Junto a uno de sus nietos, en una de las fotos familiares.
El lado débil de Doña Piru

Qué bueno es hacer terrenal a un personaje como Doña Piru. Ella era golosa. Dulcera. Cuentan sus nietos que la familia Najle, que era habitué a la hora de buscar sanación tenía con Piru una relación muy especial que hacía que casi todos los días, los dueños de la Heladería La Merced (antes Santa Rosa), le llevaran a su casa una buena porción de rico helado.

Fanática de beber Coca Cola aún cuando su médico se la prohibió, Doña Piru gustaba de darse algunos caprichitos. “Con el correr de los años, y luego de pasar tantas necesidades, cuando pudieron tener algo de tranquilidad, sus festines consistían en reunirse un domingo por la tarde en familia, en el fondo de la casa, a tomar un vermouth con sánguches de miga. Era como tomarse una revancha a tantas limitaciones que habían vivido antes”.

Una mujer simple

Y así era la sanadora de la ciudad. No se enojaba si alguien le decía que era la “bruja” del barrio , o la curandera.

Doña Piru tenía un don de curar que iba mucho más allá de eso. Según contaron alguna vez en el seno familiar, se lo transmitió siendo ella adolescente, una monja a quien iba a visitar casi a diario. “Nunca cobres por curar a la gente con este don”, le dijo. Y esa fue la vida y la vocación de Doña Piru hasta casi sus últimos días.

“Ese tipo de dones a veces se enseñaban y el método implicaba días determinados y algunos tiempos. Había tipos de curaciones que se enseñaban en Semana Santa. Otros, en Navidad a las doce de la noche. Desconozco si se abrían portales o qué, pero era así”, nos dice Martín, quien agrega: “No se enseñaban cualquier día, e incluso había cosas que no querían enseñarte. La cura de las quemaduras, por ejemplo no la querían enseñar porque eso implicaba que un pariente se iba a morir quemado”.

Doña Piru y la ciudad

No por ser una mujer mayor dejaba de interesarse y de enterarse de lo que pasaba en Alta Gracia. Todos los días iba al centro a hacer sus trámites y, por supuesto, no había velorio en lo de Luppi que no visitara. Es que conocía a tantos que generalmente siempre había un conocido recibiendo el último adiós.

Costumbre de mujeres grandes, era de ir al cementerio todos los domingos. Y como solía ser, arrastraba a buena parte de su familia a acompañarla. “A saludar a mis amigos”, decía la Piru.

Ella parecía recia, pero en realidad, era una persona frontal.
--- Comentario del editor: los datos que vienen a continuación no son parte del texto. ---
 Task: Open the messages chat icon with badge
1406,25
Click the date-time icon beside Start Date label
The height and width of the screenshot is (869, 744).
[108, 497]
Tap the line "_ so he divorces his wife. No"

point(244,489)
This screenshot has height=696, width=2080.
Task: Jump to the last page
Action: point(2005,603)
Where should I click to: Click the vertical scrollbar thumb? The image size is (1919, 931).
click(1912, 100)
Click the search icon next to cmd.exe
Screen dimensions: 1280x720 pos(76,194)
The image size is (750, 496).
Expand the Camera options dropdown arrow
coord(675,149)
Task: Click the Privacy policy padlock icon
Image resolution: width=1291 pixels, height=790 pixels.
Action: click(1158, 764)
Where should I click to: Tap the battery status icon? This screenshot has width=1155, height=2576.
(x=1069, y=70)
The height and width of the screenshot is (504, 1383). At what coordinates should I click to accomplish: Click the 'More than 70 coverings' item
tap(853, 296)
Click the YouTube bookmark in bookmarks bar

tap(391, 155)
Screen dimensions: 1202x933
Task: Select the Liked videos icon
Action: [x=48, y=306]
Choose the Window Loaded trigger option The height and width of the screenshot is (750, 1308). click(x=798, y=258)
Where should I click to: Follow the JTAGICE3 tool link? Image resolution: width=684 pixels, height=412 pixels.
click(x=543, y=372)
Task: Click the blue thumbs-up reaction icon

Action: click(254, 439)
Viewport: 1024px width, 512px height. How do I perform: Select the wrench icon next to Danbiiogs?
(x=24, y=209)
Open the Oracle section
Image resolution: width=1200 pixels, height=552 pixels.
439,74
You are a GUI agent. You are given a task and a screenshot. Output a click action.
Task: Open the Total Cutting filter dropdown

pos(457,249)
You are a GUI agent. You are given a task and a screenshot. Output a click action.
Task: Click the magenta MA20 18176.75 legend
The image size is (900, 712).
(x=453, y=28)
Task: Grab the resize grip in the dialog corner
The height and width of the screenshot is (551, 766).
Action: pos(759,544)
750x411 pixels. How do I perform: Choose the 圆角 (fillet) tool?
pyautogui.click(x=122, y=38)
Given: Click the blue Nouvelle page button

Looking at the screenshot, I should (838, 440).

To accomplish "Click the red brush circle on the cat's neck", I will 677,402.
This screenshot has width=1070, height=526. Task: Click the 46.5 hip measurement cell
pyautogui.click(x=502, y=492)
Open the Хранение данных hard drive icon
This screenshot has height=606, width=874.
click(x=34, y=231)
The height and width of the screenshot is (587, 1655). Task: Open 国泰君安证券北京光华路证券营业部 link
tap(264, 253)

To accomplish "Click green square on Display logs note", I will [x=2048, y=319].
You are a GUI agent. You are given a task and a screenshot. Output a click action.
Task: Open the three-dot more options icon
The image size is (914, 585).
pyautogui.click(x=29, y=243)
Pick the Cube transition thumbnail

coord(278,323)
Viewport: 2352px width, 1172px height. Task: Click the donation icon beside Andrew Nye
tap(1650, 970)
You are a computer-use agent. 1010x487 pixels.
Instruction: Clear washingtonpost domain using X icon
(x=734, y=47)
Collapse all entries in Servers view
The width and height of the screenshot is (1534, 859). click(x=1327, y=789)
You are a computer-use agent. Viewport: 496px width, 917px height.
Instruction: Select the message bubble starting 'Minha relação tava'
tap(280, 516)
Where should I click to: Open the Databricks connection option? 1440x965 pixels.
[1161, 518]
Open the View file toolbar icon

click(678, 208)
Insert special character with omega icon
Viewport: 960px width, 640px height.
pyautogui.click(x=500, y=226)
Pura nobleza, la conoció toda Alta Gracia, y no hay quien la haya tratado que no la recuerde con cariño y que no sienta gratitud por lo que vivió junto a ella.

Coralia Guillermina Castillo, “Doña Piru” había nacido el 23 de julio de 1920. Falleció meses después de haber cumplido noventa años, un 22 de noviembre de 2010.

Si hubiera querido cobrar unos pesos por cada paciente que atendió, habría vivido tranquila toda su vida. Pero nunca fue su idea hacer plata con sus dones. Ella se ponía contenta si venía alguien y le decía que se sentía bien luego de haber sido curado por sus manos y sus rezos.

Eligió vivir su vida al servicio de los demás y terminó convirtiéndose en leyenda de una ciudad que aún hoy la recuerda y la extraña agradecida.